El Alto Turia

La Mancomunidad del Alto Turia está integrada por cinco municipios del interior de la Comunidad Valenciana y se sitúa al norte de la comarca valenciana de La Serranía, siendo sus municipios integrantes, Aras de los Olmos, Benagéber, Chelva, Titaguas y Tuéjar.

El clima en general del Alto Turia es de largos y fríos inviernos, en los que suele nevar, y cortos y no muy calurosos veranos, con lluvias estacionales en primavera y otoño. El paisaje se caracteriza por su hermosura cambiante según la época del año: en otoño el paisaje es una combinación de ocres y verdes que embellece enormemente el paisaje; en primavera, con los arboles en flor, se extiende una pincelada de luz por los campos de secano; en invierno se tiende un amplio manto blanco que la nieve lleva consigo; y en verano los atardeceres se cierran con el color del fuego.

Breves apuntes históricos

Históricamente estos pueblos han mantenido los vínculos propios de la vecindad, puesto que en muchos casos compartían usos territoriales como sistemas de riego o de explotación forestal. Esto se acentuó por el hecho de que Aras de los Olmos y Titaguas formaron parte del Término General de Alpuente, territorio de realengo, del que se segregaron y alcanzaron entidad de villa en 1729 y 1728 respectivamente.
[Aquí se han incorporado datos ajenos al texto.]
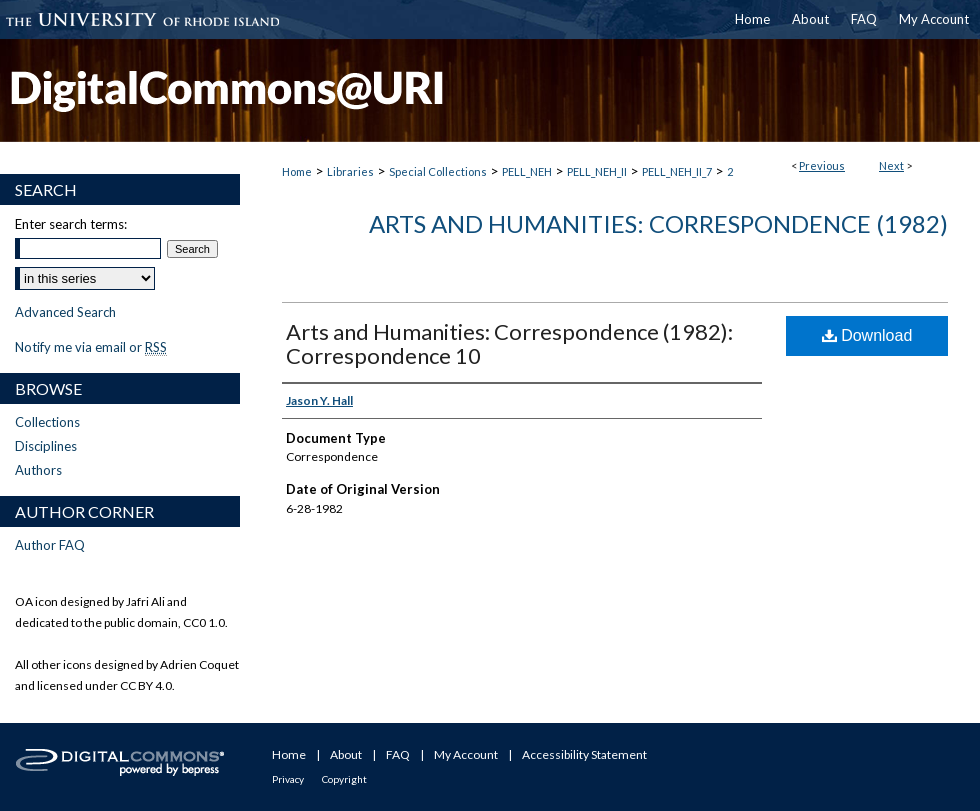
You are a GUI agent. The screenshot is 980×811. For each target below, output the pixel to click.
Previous (822, 165)
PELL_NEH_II (597, 171)
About (346, 754)
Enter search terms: (71, 224)
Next (891, 165)
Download (867, 335)
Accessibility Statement (584, 754)
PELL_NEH (527, 171)
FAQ (398, 754)
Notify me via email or (91, 347)
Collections (47, 422)
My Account (466, 754)
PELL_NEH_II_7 (677, 171)
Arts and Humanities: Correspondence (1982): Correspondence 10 (509, 343)
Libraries (350, 171)
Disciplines (46, 446)
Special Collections (438, 171)
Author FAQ (50, 545)
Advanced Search (65, 312)
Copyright (344, 779)
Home (297, 171)
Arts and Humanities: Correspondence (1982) (658, 223)
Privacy (288, 779)
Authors (38, 470)
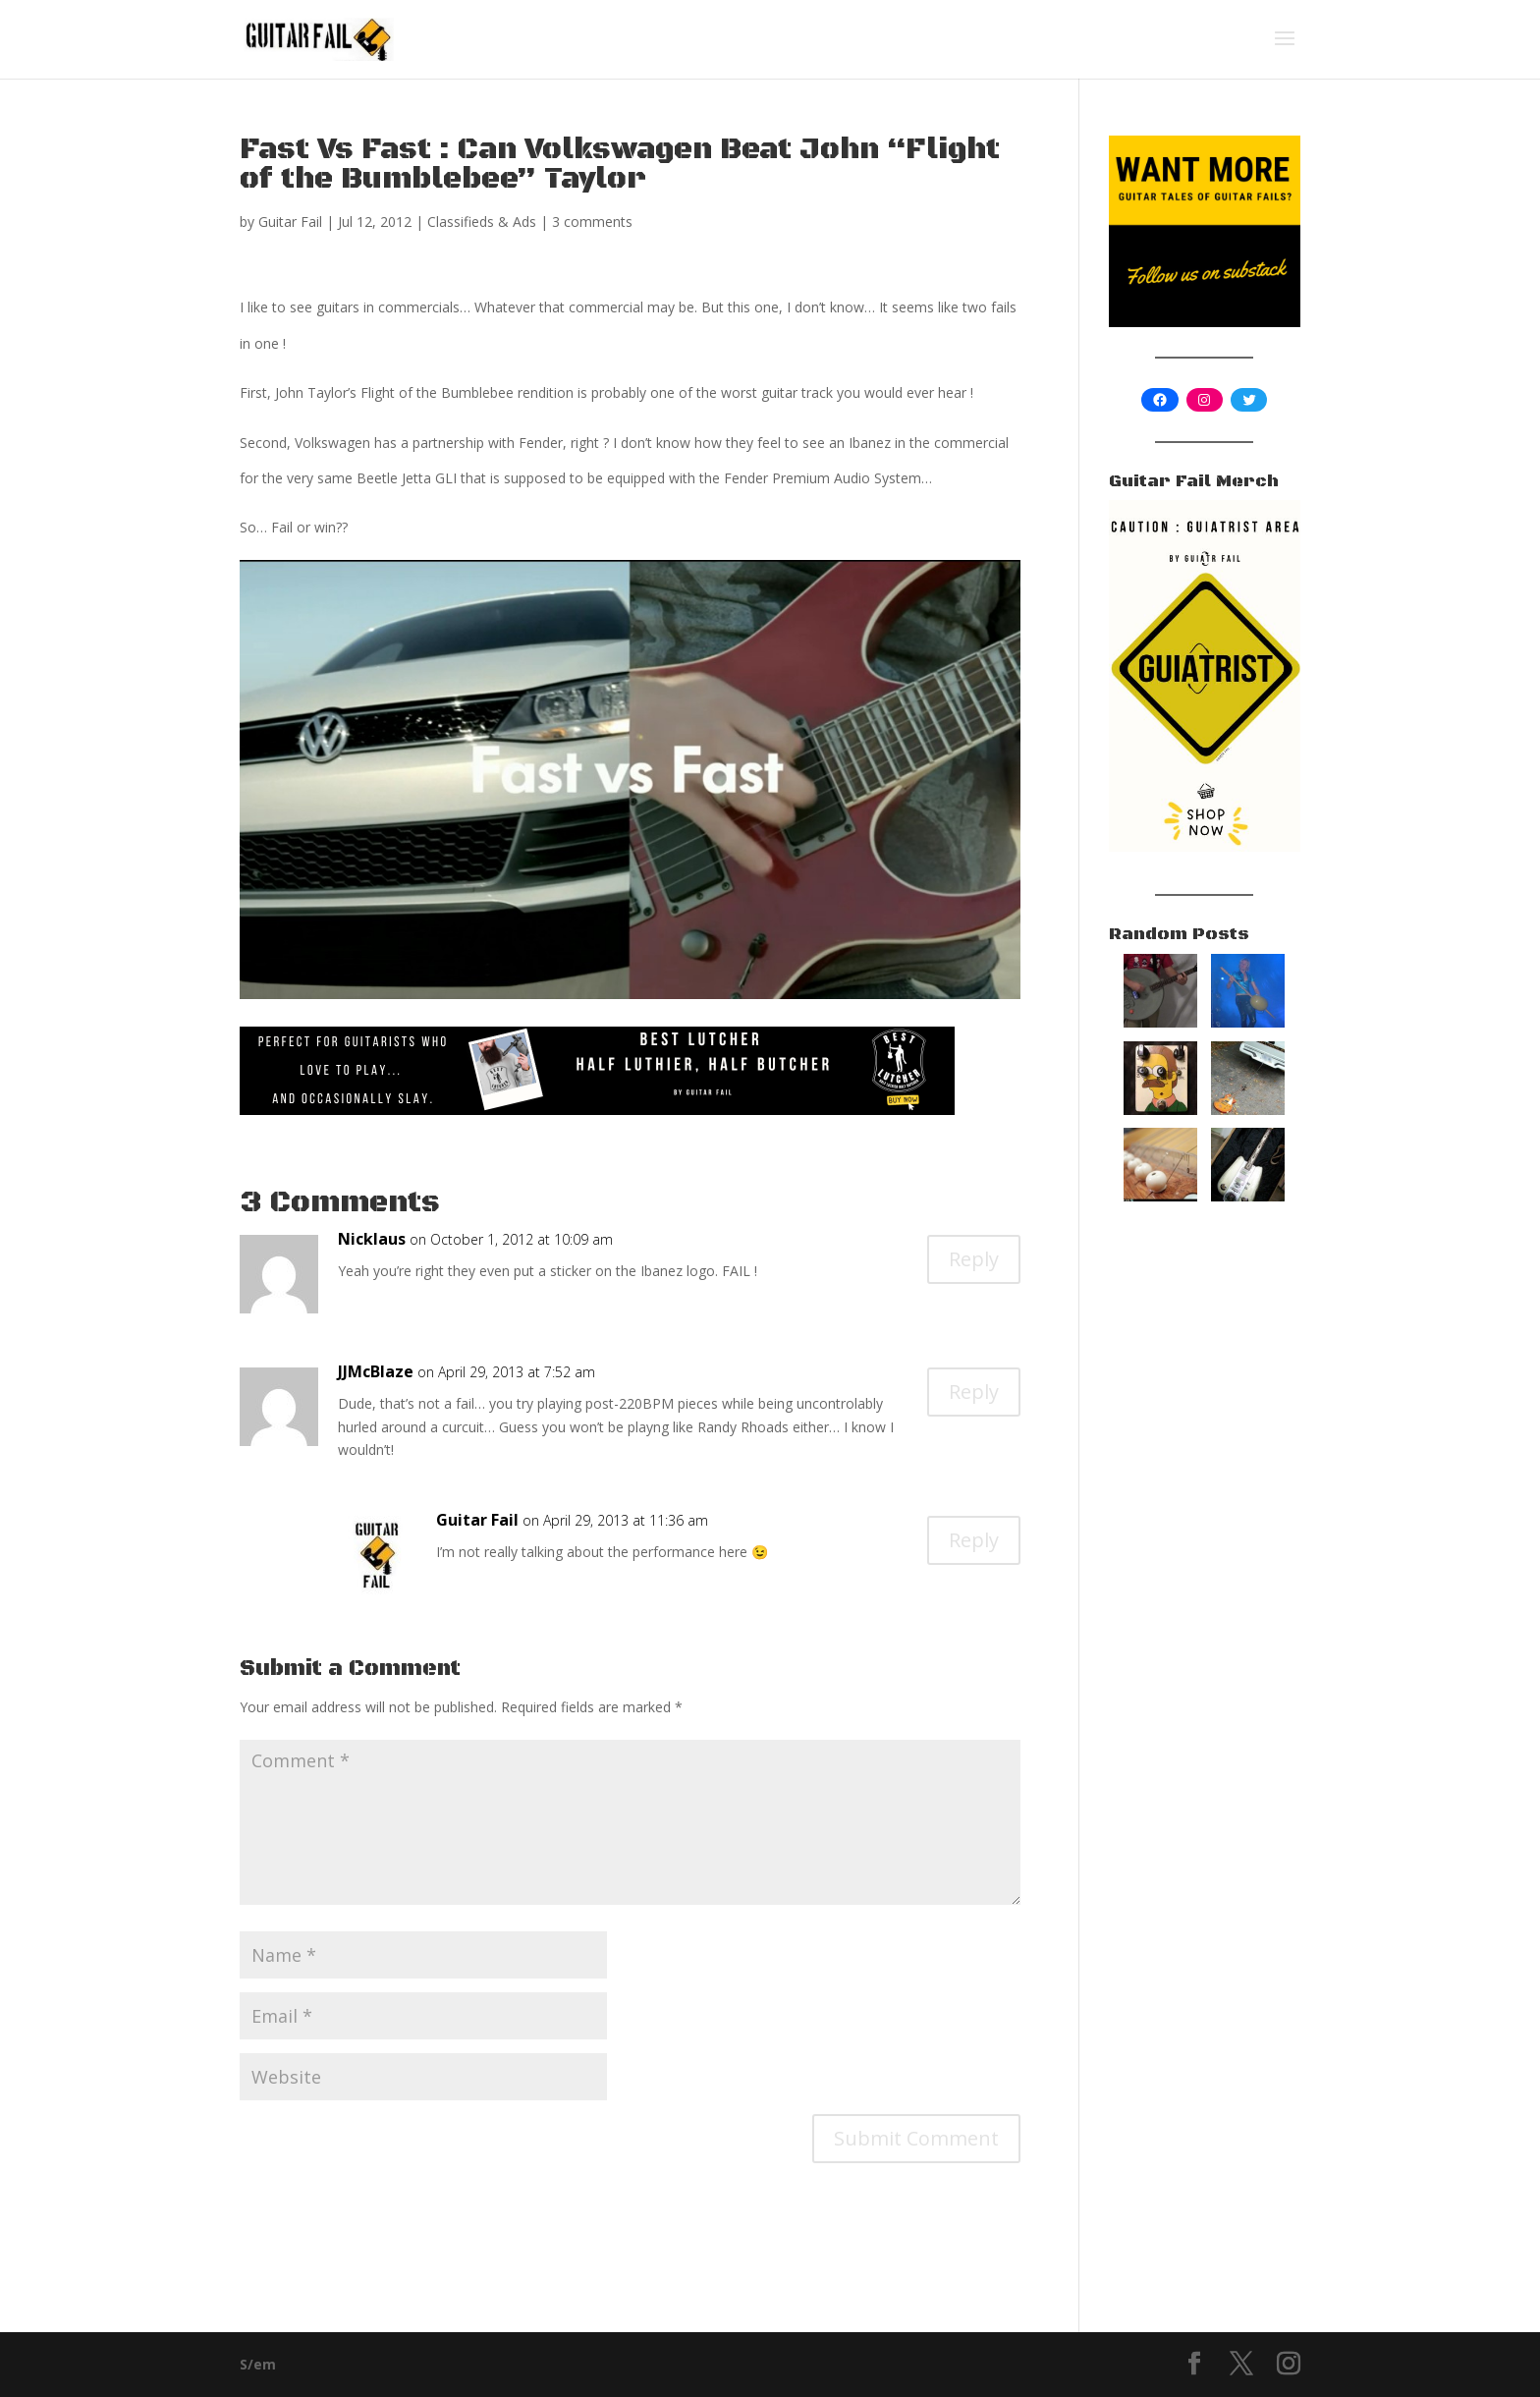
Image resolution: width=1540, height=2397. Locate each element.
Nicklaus (372, 1239)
Por su parte Benagéber, Calles, Chelva, Sinarcas y Tuéjar integraban junto con algún otro municipio el Vizcondado de Chelva, un señorío que subsistió hasta el siglo XIX y que dejó su impronta en hechos como que estos pueblos no accedieron a la posesión de sus montes hasta su adquisición a su antiguo señor territorial en 1865.

El río Turia como eje vertebrador

La totalidad de estos municipios pertenece a la Cuenca Hidrográfica del Turia, concretamente a la zona media de la misma. De este modo, el río ha servido de nexo entre los diferentes pueblos por la importancia que tuvo en el pasado el transporte de madera y su influencia en la economía de la zona.

El río reúne tramos bien conservados, estrechos rocosos y extensos bosques, con paisajes de gran belleza y diversidad de flora y fauna al tiempo que constituye el eje de la acción antrópica, de la riqueza cultural del área. Sus riberas han servido de asiento a molinos, huertas y viviendas, y su cauce superado por puentes ha conformado un modelo propio de poblamiento y explotación del territorio.

Su medio natural

Precisamente el medio natural, tan presente, ha sido decisivo para la configuración de la estructura económica y poblacional del área. Un territorio escabroso como éste ha condicionado la agricultura y la ganadería, actividades económicas fundamentales, de modo que la última ha tenido un papel relevante en el preponderante sector agrario. También la explotación forestal ha tenido una gran importancia a lo largo del tiempo. Pero además el territorio y su abrupta configuración ha condicionado la accesibilidad del área y como consecuencia, ha incidido en el escaso desarrollo de otras actividades como las industriales.

Antonio J. Cavanilles (1797). Observaciones sobre la historia natural, geografía, agricultura, población y frutos del Reyno de Valencia.

“Al norueste de la Baronía de Chulilla cae el Vizcondado de Chelva, que tiene unas seis leguas de oriente á poniente hasta los confines de Castilla, y cerca de cinco de norte á sur entre los términos de Titaguas, Alpuente y Sót. Gran parte de dicha extension son llanuras, colinas ó cuestas fértiles; lo restante montes, muchos de ellos ásperos é incapaces de cultivo, donde pacen ganados lanar y cabrío en tanto número, que suelen tocar al diezmo cada año 60 crias. El Turia atraviesa al Vizcondado de norueste á sueste, y casi con la misma direccion baxa el rio de Chelva desde mas allá del Tuexar hasta la confluencia con el Turia, que está entre Domeño y Loriguilla”.